___ Exercise inputs ___

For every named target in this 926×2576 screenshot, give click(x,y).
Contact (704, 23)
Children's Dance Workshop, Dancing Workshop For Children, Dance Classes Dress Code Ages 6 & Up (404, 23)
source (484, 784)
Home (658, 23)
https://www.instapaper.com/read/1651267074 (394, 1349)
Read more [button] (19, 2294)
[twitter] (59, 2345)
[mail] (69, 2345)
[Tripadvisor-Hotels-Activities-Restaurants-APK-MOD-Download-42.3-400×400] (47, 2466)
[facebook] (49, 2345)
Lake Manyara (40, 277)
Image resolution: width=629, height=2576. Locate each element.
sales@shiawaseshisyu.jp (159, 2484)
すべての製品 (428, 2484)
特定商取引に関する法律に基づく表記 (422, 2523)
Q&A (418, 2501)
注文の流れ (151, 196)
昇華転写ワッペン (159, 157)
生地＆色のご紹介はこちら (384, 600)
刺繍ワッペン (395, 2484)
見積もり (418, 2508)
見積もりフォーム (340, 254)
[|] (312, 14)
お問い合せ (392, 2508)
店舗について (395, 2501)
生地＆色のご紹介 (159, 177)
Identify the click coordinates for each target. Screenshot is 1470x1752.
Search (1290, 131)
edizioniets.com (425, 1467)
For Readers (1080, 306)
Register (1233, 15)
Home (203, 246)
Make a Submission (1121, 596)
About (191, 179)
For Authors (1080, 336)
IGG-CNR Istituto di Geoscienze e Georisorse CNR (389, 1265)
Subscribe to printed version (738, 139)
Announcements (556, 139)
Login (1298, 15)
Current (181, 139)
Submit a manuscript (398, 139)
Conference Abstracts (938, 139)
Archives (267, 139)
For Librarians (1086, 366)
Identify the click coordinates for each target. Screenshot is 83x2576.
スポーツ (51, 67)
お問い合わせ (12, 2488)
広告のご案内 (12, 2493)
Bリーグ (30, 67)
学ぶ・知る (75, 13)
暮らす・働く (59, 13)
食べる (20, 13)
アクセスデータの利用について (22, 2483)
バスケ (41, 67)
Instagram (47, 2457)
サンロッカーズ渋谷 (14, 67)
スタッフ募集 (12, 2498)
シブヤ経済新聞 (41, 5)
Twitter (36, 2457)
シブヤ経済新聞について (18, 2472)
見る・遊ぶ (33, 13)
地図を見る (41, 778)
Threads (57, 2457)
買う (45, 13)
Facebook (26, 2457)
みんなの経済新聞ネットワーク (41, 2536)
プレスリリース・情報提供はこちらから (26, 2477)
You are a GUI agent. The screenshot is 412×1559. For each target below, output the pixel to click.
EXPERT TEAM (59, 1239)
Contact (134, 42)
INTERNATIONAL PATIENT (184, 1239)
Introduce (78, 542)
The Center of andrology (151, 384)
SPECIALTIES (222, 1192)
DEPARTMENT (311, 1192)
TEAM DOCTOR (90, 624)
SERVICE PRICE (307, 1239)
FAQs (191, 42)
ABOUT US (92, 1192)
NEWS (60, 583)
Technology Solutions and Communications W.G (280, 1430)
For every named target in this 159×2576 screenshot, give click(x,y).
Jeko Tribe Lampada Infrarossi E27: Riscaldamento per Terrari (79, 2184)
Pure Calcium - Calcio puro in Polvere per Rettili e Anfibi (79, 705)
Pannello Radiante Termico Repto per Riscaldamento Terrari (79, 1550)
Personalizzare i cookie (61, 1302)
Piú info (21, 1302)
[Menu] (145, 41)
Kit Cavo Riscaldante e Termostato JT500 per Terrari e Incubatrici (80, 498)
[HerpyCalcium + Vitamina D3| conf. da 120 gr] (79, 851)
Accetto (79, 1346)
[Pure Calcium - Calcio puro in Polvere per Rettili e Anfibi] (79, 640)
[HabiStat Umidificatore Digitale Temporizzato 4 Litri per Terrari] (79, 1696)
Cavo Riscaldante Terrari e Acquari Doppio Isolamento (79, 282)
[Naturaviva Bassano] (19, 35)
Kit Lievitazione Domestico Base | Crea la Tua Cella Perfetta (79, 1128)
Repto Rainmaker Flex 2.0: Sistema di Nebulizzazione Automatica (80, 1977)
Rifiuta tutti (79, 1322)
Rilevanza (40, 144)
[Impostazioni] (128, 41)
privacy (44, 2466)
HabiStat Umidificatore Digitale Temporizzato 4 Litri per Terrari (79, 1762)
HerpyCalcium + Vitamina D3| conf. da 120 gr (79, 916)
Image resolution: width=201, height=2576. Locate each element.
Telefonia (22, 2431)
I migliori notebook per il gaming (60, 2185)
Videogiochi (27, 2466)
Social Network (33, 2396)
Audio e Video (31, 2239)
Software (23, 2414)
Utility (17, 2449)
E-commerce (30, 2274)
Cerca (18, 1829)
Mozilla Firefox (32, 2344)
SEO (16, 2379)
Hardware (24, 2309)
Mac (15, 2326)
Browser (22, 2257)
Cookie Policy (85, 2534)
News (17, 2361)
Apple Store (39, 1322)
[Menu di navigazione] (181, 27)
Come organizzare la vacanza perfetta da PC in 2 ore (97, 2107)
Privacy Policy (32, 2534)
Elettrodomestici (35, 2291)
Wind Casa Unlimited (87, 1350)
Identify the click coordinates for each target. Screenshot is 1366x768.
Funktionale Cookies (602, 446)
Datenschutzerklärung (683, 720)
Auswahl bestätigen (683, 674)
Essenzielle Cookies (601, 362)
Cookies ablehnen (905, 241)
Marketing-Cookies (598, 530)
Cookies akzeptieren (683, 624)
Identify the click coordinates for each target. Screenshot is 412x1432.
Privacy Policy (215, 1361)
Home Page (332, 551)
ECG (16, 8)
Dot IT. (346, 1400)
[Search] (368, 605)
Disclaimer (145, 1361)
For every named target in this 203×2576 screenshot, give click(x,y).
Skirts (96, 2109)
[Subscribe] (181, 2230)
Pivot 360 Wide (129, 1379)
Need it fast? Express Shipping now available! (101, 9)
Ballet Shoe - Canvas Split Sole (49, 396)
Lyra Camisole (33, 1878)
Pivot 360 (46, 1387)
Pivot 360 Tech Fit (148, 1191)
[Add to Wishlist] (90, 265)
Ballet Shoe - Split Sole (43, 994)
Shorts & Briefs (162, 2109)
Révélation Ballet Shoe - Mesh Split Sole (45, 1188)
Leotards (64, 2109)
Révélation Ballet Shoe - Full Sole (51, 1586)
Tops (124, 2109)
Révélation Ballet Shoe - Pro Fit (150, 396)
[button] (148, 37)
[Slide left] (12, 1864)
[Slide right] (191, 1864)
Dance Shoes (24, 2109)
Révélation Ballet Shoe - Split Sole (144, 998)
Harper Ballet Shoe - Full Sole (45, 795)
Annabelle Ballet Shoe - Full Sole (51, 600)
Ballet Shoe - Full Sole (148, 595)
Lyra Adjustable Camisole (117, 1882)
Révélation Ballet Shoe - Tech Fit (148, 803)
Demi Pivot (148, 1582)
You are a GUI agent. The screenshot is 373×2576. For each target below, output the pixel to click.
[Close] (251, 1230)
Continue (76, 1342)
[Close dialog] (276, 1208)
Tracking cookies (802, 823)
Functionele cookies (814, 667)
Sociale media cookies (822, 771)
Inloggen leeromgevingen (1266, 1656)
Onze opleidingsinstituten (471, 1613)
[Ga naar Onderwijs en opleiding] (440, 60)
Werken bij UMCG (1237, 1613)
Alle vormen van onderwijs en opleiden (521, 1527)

___

** Required work **
Copy the data above exactly. Every line must be included.

** The completed task **
For every named target in this 926×2576 screenshot, give click(x,y).
Contact (704, 23)
Children's Dance Workshop, Dancing Workshop For Children, Dance Classes Dress Code Ages 6 & Up (404, 23)
source (484, 784)
Home (658, 23)
https://www.instapaper.com/read/1651267074 (394, 1349)
Read more [button] (19, 2294)
[twitter] (59, 2345)
[mail] (69, 2345)
[Tripadvisor-Hotels-Activities-Restaurants-APK-MOD-Download-42.3-400×400] (47, 2466)
[facebook] (49, 2345)
Lake Manyara (40, 277)
Image resolution: width=629, height=2576. Locate each element.
sales@shiawaseshisyu.jp (159, 2484)
すべての製品 (428, 2484)
特定商取引に関する法律に基づく表記 (422, 2523)
Q&A (418, 2501)
注文の流れ (151, 196)
昇華転写ワッペン (159, 157)
生地＆色のご紹介はこちら (384, 600)
刺繍ワッペン (395, 2484)
見積もり (418, 2508)
見積もりフォーム (340, 254)
[|] (312, 14)
お問い合せ (392, 2508)
店舗について (395, 2501)
生地＆色のご紹介 (159, 177)
Identify the click coordinates for each target. Screenshot is 1470x1752.
Search (1290, 131)
edizioniets.com (425, 1467)
For Readers (1080, 306)
Register (1233, 15)
Home (203, 246)
Make a Submission (1121, 596)
About (191, 179)
For Authors (1080, 336)
IGG-CNR Istituto di Geoscienze e Georisorse CNR (389, 1265)
Subscribe to printed version (738, 139)
Announcements (556, 139)
Login (1298, 15)
Current (181, 139)
Submit a manuscript (398, 139)
Conference Abstracts (938, 139)
Archives (267, 139)
For Librarians (1086, 366)
Identify the click coordinates for each target. Screenshot is 83x2576.
スポーツ (51, 67)
お問い合わせ (12, 2488)
広告のご案内 (12, 2493)
Bリーグ (30, 67)
学ぶ・知る (75, 13)
暮らす・働く (59, 13)
食べる (20, 13)
アクセスデータの利用について (22, 2483)
バスケ (41, 67)
Instagram (47, 2457)
サンロッカーズ渋谷 (14, 67)
スタッフ募集 (12, 2498)
シブヤ経済新聞 (41, 5)
Twitter (36, 2457)
シブヤ経済新聞について (18, 2472)
見る・遊ぶ (33, 13)
地図を見る (41, 778)
Threads (57, 2457)
買う (45, 13)
Facebook (26, 2457)
みんなの経済新聞ネットワーク (41, 2536)
プレスリリース・情報提供はこちらから (26, 2477)
You are a GUI agent. The screenshot is 412×1559. For each target below, output the pixel to click.
EXPERT TEAM (59, 1239)
Contact (134, 42)
INTERNATIONAL PATIENT (184, 1239)
Introduce (78, 542)
The Center of andrology (151, 384)
SPECIALTIES (222, 1192)
DEPARTMENT (311, 1192)
TEAM DOCTOR (90, 624)
SERVICE PRICE (307, 1239)
FAQs (191, 42)
ABOUT US (92, 1192)
NEWS (60, 583)
Technology Solutions and Communications W.G (280, 1430)
For every named target in this 159×2576 screenshot, give click(x,y).
Jeko Tribe Lampada Infrarossi E27: Riscaldamento per Terrari (79, 2184)
Pure Calcium - Calcio puro in Polvere per Rettili e Anfibi (79, 705)
Pannello Radiante Termico Repto per Riscaldamento Terrari (79, 1550)
Personalizzare i cookie (61, 1302)
Piú info (21, 1302)
[Menu] (145, 41)
Kit Cavo Riscaldante e Termostato JT500 per Terrari e Incubatrici (80, 498)
[HerpyCalcium + Vitamina D3| conf. da 120 gr] (79, 851)
Accetto (79, 1346)
[Pure Calcium - Calcio puro in Polvere per Rettili e Anfibi] (79, 640)
[HabiStat Umidificatore Digitale Temporizzato 4 Litri per Terrari] (79, 1696)
Cavo Riscaldante Terrari e Acquari Doppio Isolamento (79, 282)
[Naturaviva Bassano] (19, 35)
Kit Lievitazione Domestico Base | Crea la Tua Cella Perfetta (79, 1128)
Repto Rainmaker Flex 2.0: Sistema di Nebulizzazione Automatica (80, 1977)
Rifiuta tutti (79, 1322)
Rilevanza (40, 144)
[Impostazioni] (128, 41)
privacy (44, 2466)
HabiStat Umidificatore Digitale Temporizzato 4 Litri per Terrari (79, 1762)
HerpyCalcium + Vitamina D3| conf. da 120 gr (79, 916)
Image resolution: width=201, height=2576. Locate each element.
Telefonia (22, 2431)
I migliori notebook per il gaming (60, 2185)
Videogiochi (27, 2466)
Social Network (33, 2396)
Audio e Video (31, 2239)
Software (23, 2414)
Utility (17, 2449)
E-commerce (30, 2274)
Cerca (18, 1829)
Mozilla Firefox (32, 2344)
SEO (16, 2379)
Hardware (24, 2309)
Mac (15, 2326)
Browser (22, 2257)
Cookie Policy (85, 2534)
News (17, 2361)
Apple Store (39, 1322)
[Menu di navigazione] (181, 27)
Come organizzare la vacanza perfetta da PC in 2 ore (97, 2107)
Privacy Policy (32, 2534)
Elettrodomestici (35, 2291)
Wind Casa Unlimited (87, 1350)
Identify the click coordinates for each target. Screenshot is 1366x768.
Funktionale Cookies (602, 446)
Datenschutzerklärung (683, 720)
Auswahl bestätigen (683, 674)
Essenzielle Cookies (601, 362)
Cookies ablehnen (905, 241)
Marketing-Cookies (598, 530)
Cookies akzeptieren (683, 624)
Identify the click coordinates for each target. Screenshot is 412x1432.
Privacy Policy (215, 1361)
Home Page (332, 551)
ECG (16, 8)
Dot IT. (346, 1400)
[Search] (368, 605)
Disclaimer (145, 1361)
For every named target in this 203×2576 screenshot, give click(x,y).
Skirts (96, 2109)
[Subscribe] (181, 2230)
Pivot 360 Wide (129, 1379)
Need it fast? Express Shipping now available! (101, 9)
Ballet Shoe - Canvas Split Sole (49, 396)
Lyra Camisole (33, 1878)
Pivot 360 (46, 1387)
Pivot 360 Tech Fit (148, 1191)
[Add to Wishlist] (90, 265)
Ballet Shoe - Split Sole (43, 994)
Shorts & Briefs (162, 2109)
Révélation Ballet Shoe - Mesh Split Sole (45, 1188)
Leotards (64, 2109)
Révélation Ballet Shoe - Full Sole (51, 1586)
Tops (124, 2109)
Révélation Ballet Shoe - Pro Fit (150, 396)
[button] (148, 37)
[Slide left] (12, 1864)
[Slide right] (191, 1864)
Dance Shoes (24, 2109)
Révélation Ballet Shoe - Split Sole (144, 998)
Harper Ballet Shoe - Full Sole (45, 795)
Annabelle Ballet Shoe - Full Sole (51, 600)
Ballet Shoe - Full Sole (148, 595)
Lyra Adjustable Camisole (117, 1882)
Révélation Ballet Shoe - Tech Fit (148, 803)
Demi Pivot (148, 1582)
You are a GUI agent. The screenshot is 373×2576. For each target below, output the pixel to click.
[Close] (251, 1230)
Continue (76, 1342)
[Close dialog] (276, 1208)
Tracking cookies (802, 823)
Functionele cookies (814, 667)
Sociale media cookies (822, 771)
Inloggen leeromgevingen (1266, 1656)
Onze opleidingsinstituten (471, 1613)
[Ga naar Onderwijs en opleiding] (440, 60)
Werken bij UMCG (1237, 1613)
Alle vormen van onderwijs en opleiden (521, 1527)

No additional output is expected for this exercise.